MORTIFICATION means “putting to death.” The person who wants to live more for God, must live less for his blind natural appetites and unreasoning desires. He will look to God’s holy Will and follow it ever better each day. His likes and dislikes, his feelings and moods will react whenever he tries to do what is unpleasant or difficult, but he seeks to follow his intelligence regardless of feelings and moods.
Thus, the mortified man succeeds in dying to self so that he may live more perfectly to God. He overcomes his natural self in order to follow God’s holy Will more perfectly. He kills his faults and defects in order to let greater virtues live within his soul.
A final note must be added if we are to conduct ourselves intelligently in this holy practice of mortification.

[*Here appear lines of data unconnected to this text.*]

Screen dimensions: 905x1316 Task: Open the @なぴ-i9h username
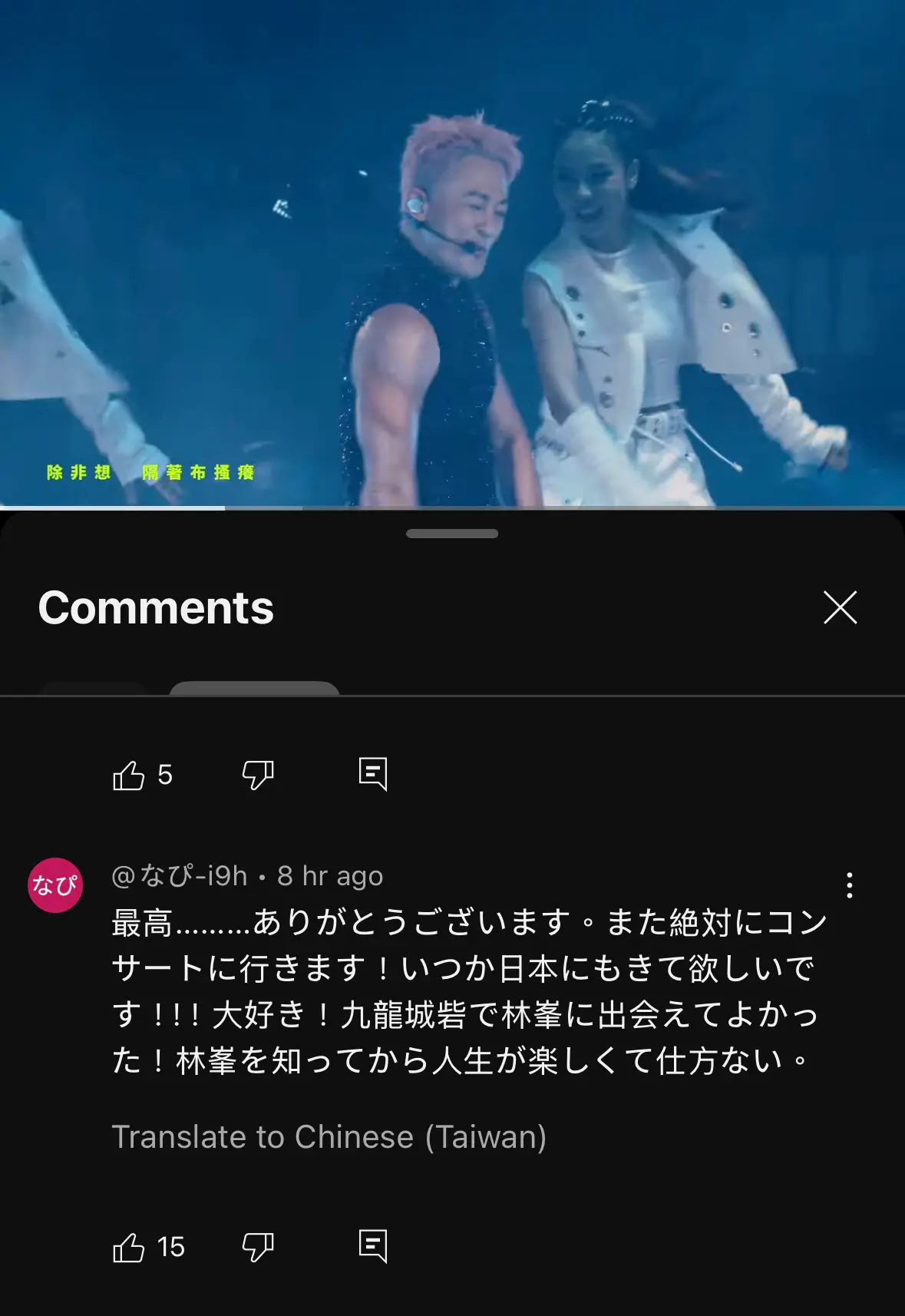180,875
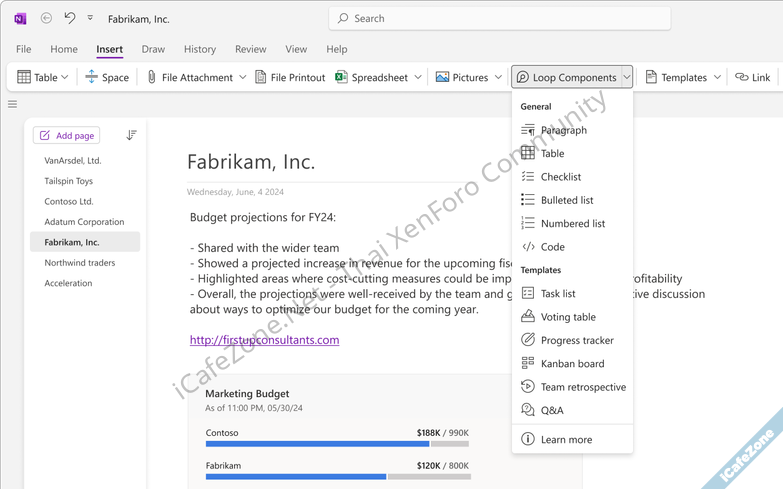The width and height of the screenshot is (783, 489).
Task: Choose the Progress tracker template
Action: click(x=576, y=340)
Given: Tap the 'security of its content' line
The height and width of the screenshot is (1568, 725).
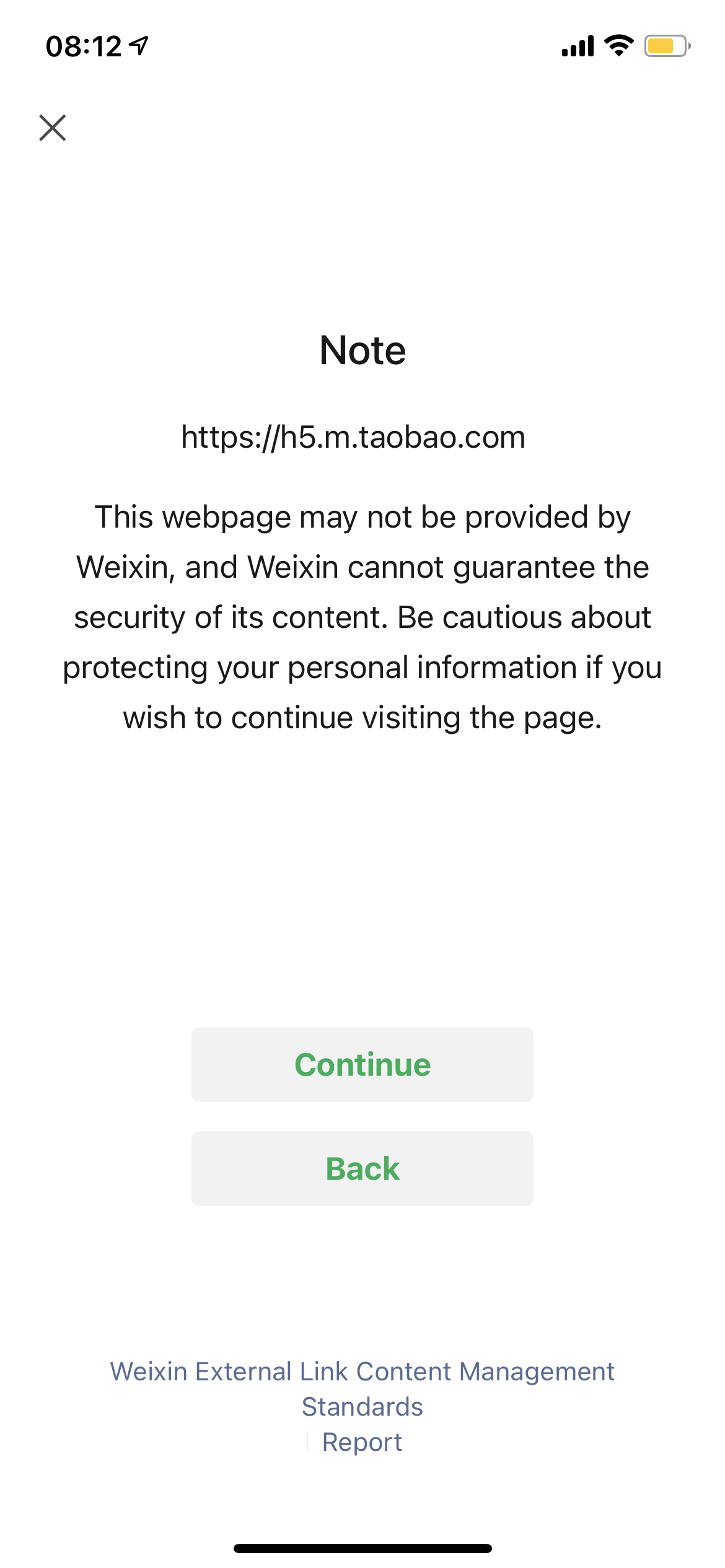Looking at the screenshot, I should 362,617.
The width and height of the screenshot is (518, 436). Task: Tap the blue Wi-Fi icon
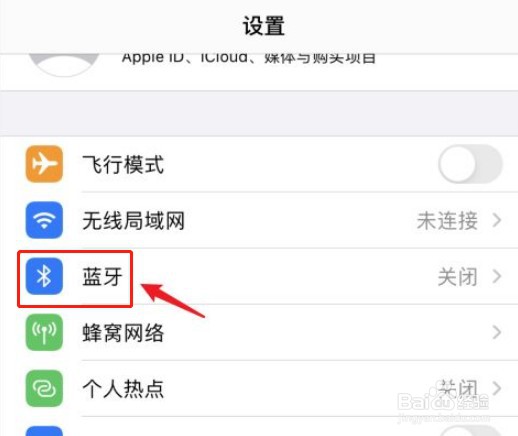click(x=44, y=220)
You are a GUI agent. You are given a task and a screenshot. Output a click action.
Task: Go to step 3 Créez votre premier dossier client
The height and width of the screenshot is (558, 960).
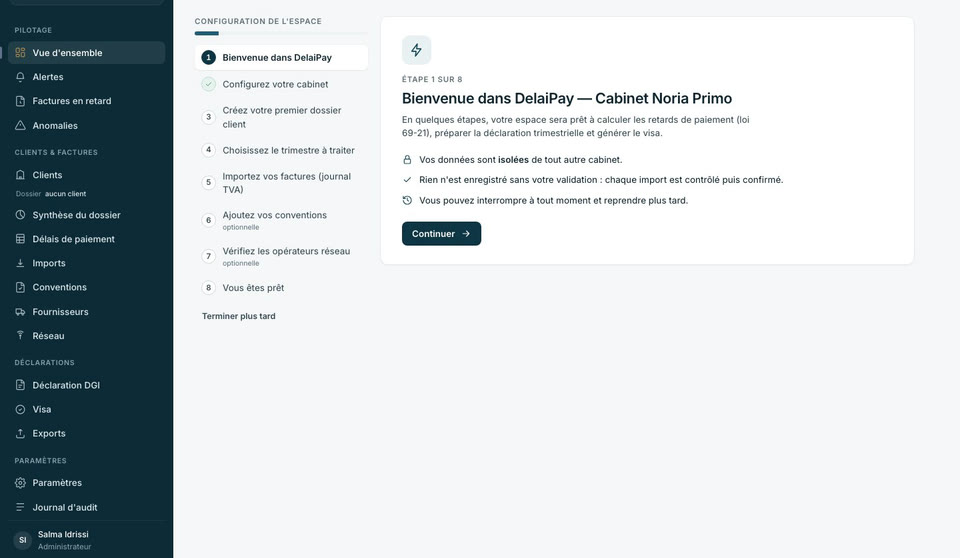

It is this. Human desires and emotions are natural to man. That means that they cannot be destroyed. They are made more perfect insofar as one succeeds in controlling and directing them by the grace of God. Thus, “dying to self” means the right use of human emotions and desires. They are to be followed insofar as they help us to fulfill God’s holy Will, and they are to be controlled insofar as they hinder us from doing so.
This is highly important in this period of lent. self mortification is one of the keys to holiness. It is the secret behind the exceeding sucesses of the great men and women who have made it to be saints.

Thank you, Cliff! A very timely reminder of the purpose of Lent… and how we can all strive toward the Will of God. May He bless you abundantly.

A brachah (blessing) is like rain. Just as rain benefits only the plowed and sown field, but a field lying waste, unplowed and unsown, will benefit from neither soft rain, nor the early or later heavy rains – so, too, a blessing will benefit only one who prepares himself to receive it…

– Rabbi Israel Baal Shem Tov

Can anyone recommend any good books on self-mortification? I think it would come in very handy for this Lenten season.

God Bless!

The Imitation of Christ by Thomas a’Kempis is a great book if you get one with a good translation. Stay away from modern translations.